When you lose that routine, you lose those assists. You’ve been walking with a cane: Leaning on it, threatening kids on your lawn, and suddenly a dog thinks its a stick and races away and it’s gone.

So you need to learn how emotionally self-regulate without so many assists or you need to find new assists.

Write down things you love doing during the day that you can do at home. Those are your assists. When  your mood is low, look at the list and do one of them.

To emotionally regulate without assists you have to accept that a lot of your moods can be directly controlled. I’m not saying it’s always easy, but it’s mostly not easy because you never learned how; it’s not something our society trains us to do.

Let’s say you want to feel loving. Stand up, close your eyes, and imagine a child you love or a puppy. They’re mad glad to see you, and dash to you, and throw themselves into your arms. Open your arms in a huge hug, then mimic hugging them. Imagine it as best you can.

Practice this both with the physical movements, and entirely in your mind, until you can do it whenever you want and bring up that feeling.

Given request -
According to the passage on emotional self-regulation, why is directly controlling your moods mostly not easy? Answer in one to three sentences. The data that comes next is not needed for this exercise.

Information supplied -
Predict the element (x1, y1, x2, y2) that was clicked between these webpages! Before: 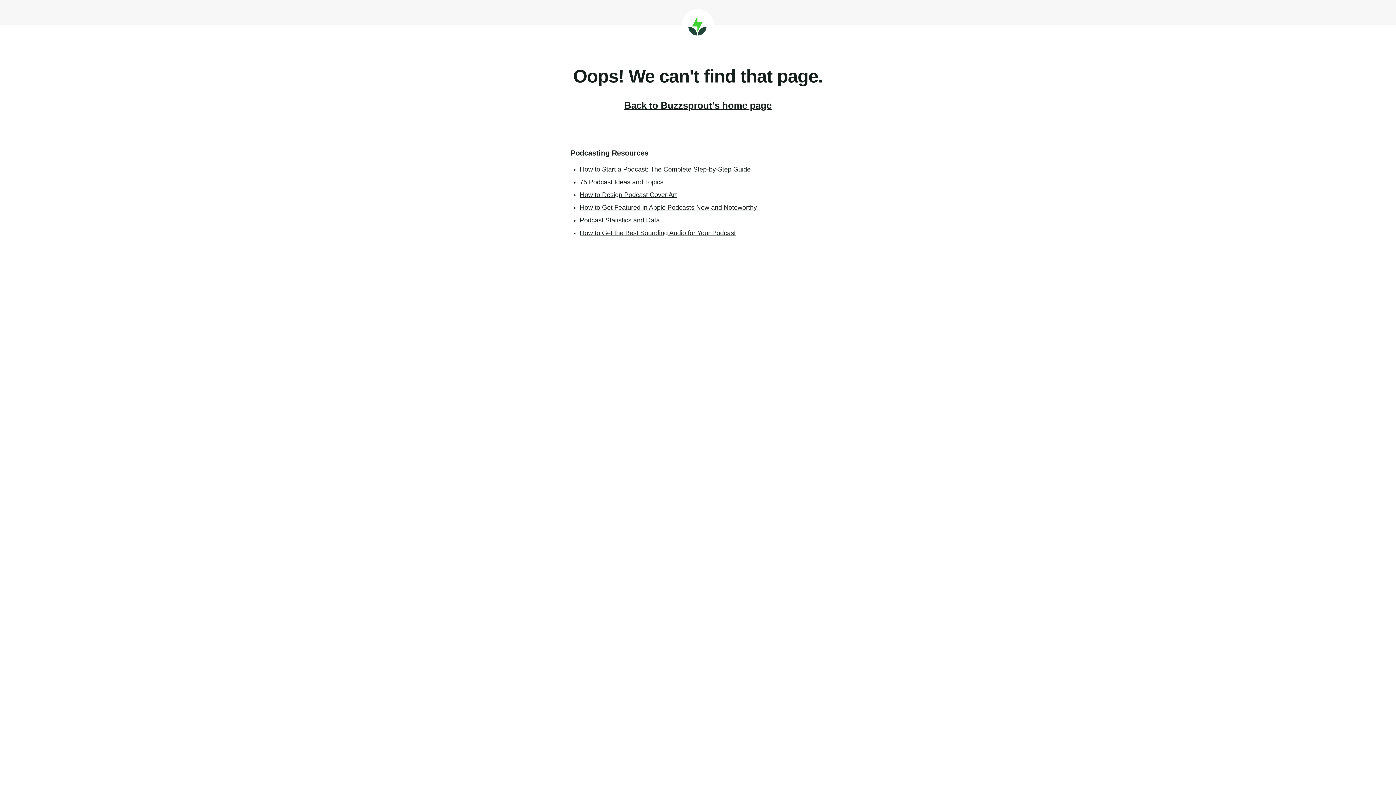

Finished answer -
It is mostly not easy because you never learned how to do it. Our society does not train us to control our moods.